At Huawei’s recent Better World Summit, AR was put in the spotlight. The technology has been around for some time, but its potential is being unlocked by the increasingly widespread availability of reliable 5G networks as these enable the most effective use of AR’s capabilities.
In a new white paper, Huawei details its expectation for AR devices to become as widespread as smartphones is today due to the increasing convergence between AR and 5G. Thus far, the technology has largely seen success in more developed markets such as South Korea, where it is used in sectors such as social networking, navigation and education. Huawei sees these as key applications for AR, while noting that the technology is gaining traction in China’s retail sector.
In other markets, AR is still finding its feet – many start-ups are now developing hardware and creating enabling ecosystems. Operators have a significant role to play in AR development as the technology requires robust 5G networks to deliver an optimum experience; at the summit, Huawei expressed its hope that operators would work together with governments and industry partners to aggregate their available resources to facilitate the growth of the AR industry.
While AR is currently seeing swifter uptake in more developed markets, it is being applied in many markets worldwide, including emerging markets such as Thailand where active AR pilots are taking place. The combination of 5G + AR is being adopted in several key domains such as manufacturing, and it is estimated that the AR market could be worth as much as $300 million by 2025.
The enabling capabilities of AR will incubate diverse types of business opportunities, particularly in sectors such as education and healthcare. For this reason, there is a lot of potential for AR adoption across industry verticals – and the technology can also help to close the digital divide in developing markets.
In emerging markets, AR can help to create additional revenue streams for operators that typically deal with very low ARPU by acting as a ‘killer app’ for 5G. As a clear and attractive use case, AR will encourage consumer migration to the new technology standard in emerging markets, boosting traffic growth and therefore ARPU. An increased number of 5G subscribers represents a significant growth opportunity for operators in emerging markets, so fostering the spread of AR is an appealing prospect in these regions.
When examining the success of AR in more developed markets such as South Korea, there are three main requirements for success. The first is a widely available 5G network that offers an excellent end-user experience. The second is an ecosystem of diverse applications and services, and the third is a reasonable tariff/package plan so that adoption is affordable. Underpinning all of these requirements is the availability of suitable devices.
In China as well as emerging markets, AR has good prospects for monetization in both the consumer and enterprise segments. As 5G coverage increases, a wider range of AR applications will become available as 5G is capable of delivering the requirements of AR – large bandwidth, low latency, and high mobility. However, since AR is computing-intensive and demands cloud computing, greater synergy is required between the cloud and the network.

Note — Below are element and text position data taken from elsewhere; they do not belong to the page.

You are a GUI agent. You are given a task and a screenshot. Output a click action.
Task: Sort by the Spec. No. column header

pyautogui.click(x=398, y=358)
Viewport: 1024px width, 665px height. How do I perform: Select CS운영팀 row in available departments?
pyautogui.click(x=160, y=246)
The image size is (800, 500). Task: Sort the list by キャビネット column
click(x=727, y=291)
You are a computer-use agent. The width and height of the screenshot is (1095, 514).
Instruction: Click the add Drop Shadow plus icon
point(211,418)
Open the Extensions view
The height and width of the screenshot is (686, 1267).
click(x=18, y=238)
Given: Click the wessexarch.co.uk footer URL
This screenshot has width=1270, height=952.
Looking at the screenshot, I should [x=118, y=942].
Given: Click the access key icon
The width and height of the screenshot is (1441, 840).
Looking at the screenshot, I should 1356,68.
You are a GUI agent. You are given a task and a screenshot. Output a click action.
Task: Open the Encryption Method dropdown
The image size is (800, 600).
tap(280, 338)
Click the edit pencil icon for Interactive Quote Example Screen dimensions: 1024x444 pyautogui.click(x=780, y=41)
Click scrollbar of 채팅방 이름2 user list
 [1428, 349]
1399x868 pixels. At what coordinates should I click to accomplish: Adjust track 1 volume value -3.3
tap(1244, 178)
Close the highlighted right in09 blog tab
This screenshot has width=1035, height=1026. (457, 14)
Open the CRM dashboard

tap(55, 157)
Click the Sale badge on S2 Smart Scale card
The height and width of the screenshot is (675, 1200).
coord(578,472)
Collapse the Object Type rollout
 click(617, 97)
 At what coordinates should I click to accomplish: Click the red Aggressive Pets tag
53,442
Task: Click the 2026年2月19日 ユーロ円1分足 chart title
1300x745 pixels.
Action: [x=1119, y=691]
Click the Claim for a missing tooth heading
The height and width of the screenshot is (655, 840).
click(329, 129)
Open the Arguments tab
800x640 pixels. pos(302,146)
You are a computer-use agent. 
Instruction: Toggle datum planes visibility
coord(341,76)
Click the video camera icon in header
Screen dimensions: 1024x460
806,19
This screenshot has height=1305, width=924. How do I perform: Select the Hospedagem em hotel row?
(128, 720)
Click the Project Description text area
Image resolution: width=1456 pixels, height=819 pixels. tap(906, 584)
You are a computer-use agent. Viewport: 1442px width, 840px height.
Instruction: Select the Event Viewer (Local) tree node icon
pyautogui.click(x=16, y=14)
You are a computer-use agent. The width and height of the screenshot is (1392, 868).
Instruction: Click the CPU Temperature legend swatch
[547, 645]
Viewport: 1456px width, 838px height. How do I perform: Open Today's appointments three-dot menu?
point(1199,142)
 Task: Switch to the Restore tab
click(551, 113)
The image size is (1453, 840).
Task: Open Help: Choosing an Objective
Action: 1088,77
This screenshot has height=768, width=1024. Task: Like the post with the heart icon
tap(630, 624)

While AR is not a new concept for the industry, the increasing adoption of 5G creates enabling conditions for AR development, with AR hardware and devices able to deliver better experiences at a more affordable price. In the past, AR devices were usually standalone - with computing, storage and display modules all integrated together - and therefore typically bulky, heavy and costly.
This hindered adoption, but now the cloud allows for some of the storage and computing to be offloaded from the AR device and connected via a 5G smartphone. This simplifies the overall design of the AR device, reducing cost and improving user experience, and making them lighter so that they can be used on the go. Additionally, AR services can be more widely adopted now as large-bandwidth, low-latency networks are readily available – but for the optimal AR experience, both 5G and cloud are essential.
Thus far, there have been three main factors limiting the adoption of AR. These are the high cost of AR devices relative to the poor experience that they have offered in the past; the sluggish growth of the AR ecosystem; and the lack of networks able to provide an optimal AR experience. All of these issues are now resolvable, paving the way for a wider adoption of 5G + AR.